Children were responsible for 2% of new COVID-19 infections a year ago. Now they account for more than 24% of new weekly cases.
Children represent a greater percentage of new cases, but in general there are not that many new cases because a large percentage of the population is vaccinated.
“The number of actual childhood cases is not increasing dramatically,” said Dr. Stephen Spector, a distinguished professor of pediatrics in the division of infectious diseases at UC San Diego. “I think this really tells us how effective the vaccines are.”
There is concern that the vaccine may have caused inflammation of the heart muscle in young adults who have received the vaccine. Even before COVID, doctors said teenage men and men in their 20s looked more like myocarditis.
“It would be expected that in these younger children who have not been identified as being in this risk group for myocarditis and pericarditis, the risk for these children will be significantly less than in the older group of teens and young adults,” he said.

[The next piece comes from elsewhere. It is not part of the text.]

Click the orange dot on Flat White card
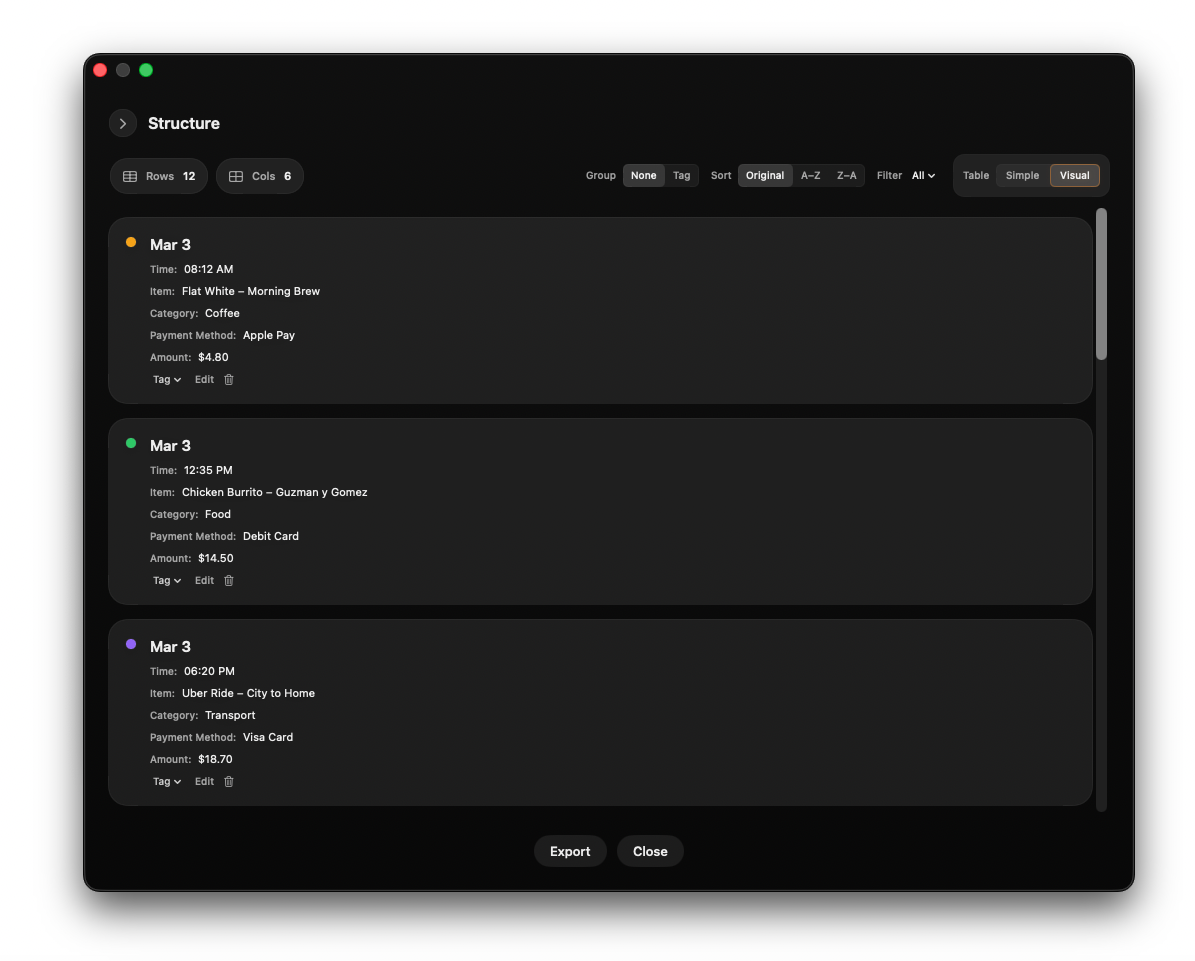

Dr Spector said the rate of pediatric COVID-19 infections shows the importance of getting a safe vaccine for children under 12.

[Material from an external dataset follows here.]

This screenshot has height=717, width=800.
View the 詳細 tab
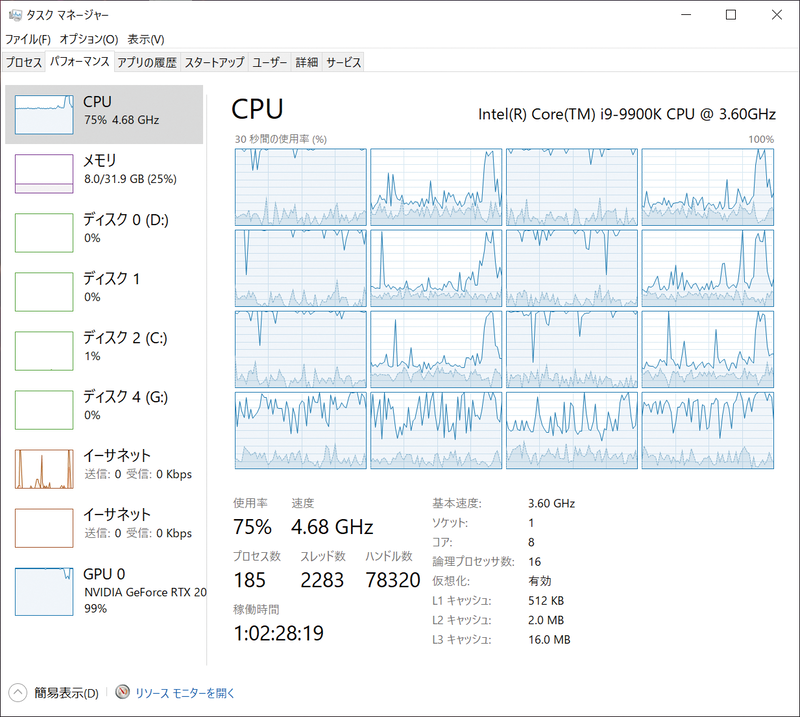[306, 61]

“I think the really important message here is that we need to be able to do the studies as quickly and again and as safely as possible so that we can start immunizing those younger children that we see now becoming infected with COVID-19” , he said.
Dr. Spector is working with UCSD and Rady Children’s Hospital on clinical trials of the Moderna vaccine for children under 12 years of age. He said it’s possible a vaccine for those 6 to 11 years could get approval for emergency use by the fall.